The use of drugs that target genetic mutations driving the growth of tumors has revolutionized treatment for several serious forms of cancer, but in almost every case, tumors become resistant to the drugs' therapeutic effects and resume growth, often through the emergence of new mutations, which has spurred the development of more powerful drugs that can overcome resistance mutations. In the Dec. 24 issue of New England Journal of Medicine, Massachusetts General Hospital (MGH) physicians report their study examining the evolution of drug resistance in a lung cancer patient treated with multiple different targeted therapies. When resistance developed to the third targeted therapy, the new mutation actually restored the cancer's response to the very first targeted therapy drug used to treat the patient.
"For patients relapsing on first-generation inhibitors like crizotinib, treatment with more potent and selective next-generation inhibitors can be very effective," says Alice Shaw, MD, PhD, of the MGH Cancer Center, lead author of the report. "However, cancers that become resistant to next-generation inhibitors are usually also resistant to less potent first-generation inhibitors. It caught us by surprise to discover a mutation that could cause both resistance to a newer next-generation inhibitor and re-sensitization to the older, first-generation inhibitor."
As described in the NEJM article, the patient, a 52-year-old woman with metastatic non-small-cell lung cancer driven by a chromosomal rearrangement involving the ALK gene, was first treated with crizotinib, then with a second ALK inhibitor called ceritinib, followed by the newest next-generation ALK inhibitor lorlatinib. Shown in preclinical studies to be effective against all known resistance mutations in the ALK gene, lorlatinib led to a reduction in this patient's tumor burden for 9 months. But then her liver metastases resumed growing, leading her to the brink of liver failure and death. Based on molecular analysis of the mutations in a resistant liver lesion, the patient was switched back to crizotinib. Within a few weeks, the patient had improved dramatically and her liver function had returned to normal. Her response to crizotinib lasted about 6 months.

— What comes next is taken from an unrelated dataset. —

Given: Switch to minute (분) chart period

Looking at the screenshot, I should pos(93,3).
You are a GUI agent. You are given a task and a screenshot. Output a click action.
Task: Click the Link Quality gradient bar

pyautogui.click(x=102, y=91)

Over the course of her disease, the patient underwent a number of biopsies in order to understand why resistance had developed. After she relapsed on crizotinib, the researchers identified the first resistance mutation, which also made her resistant to ceritinib. While lorlatinib was able to suppress this mutation, a second resistance mutation eventually emerged. Even though that mutation conferred high-level resistance to lorlatinib and other next-generation ALK inhibitors, it unexpectedly restored sensitivity to crizotinib and actually made the patient's cancer even more responsive to crizotinib, a less potent and less selective inhibitor of ALK.
"These results highlight how important it is to obtain repeat biopsies in patients who relapse on targeted therapies," says Shaw, who is an associate professor of Medicine at Harvard Medical School. "Molecular profiling of these biopsies can uncover novel mechanisms of resistance. In some cases, this information can then help us to select the next therapy that's most likely to be effective."
For ALK-positive lung cancer, multiple structurally distinct inhibitors have been developed, all targeting the same ALK oncogene. Often these drugs can be used in sequence, one after the other. Shaw notes that this case suggests that the exact sequence of ALK inhibitors to be used may best be determined by the underlying resistance mechanism. It also raises the possibility of combining different ALK inhibitors in order to block the development of resistance mutations and extend the durations of remission. Clinical studies examining different combinations of targeted therapies are needed, she adds.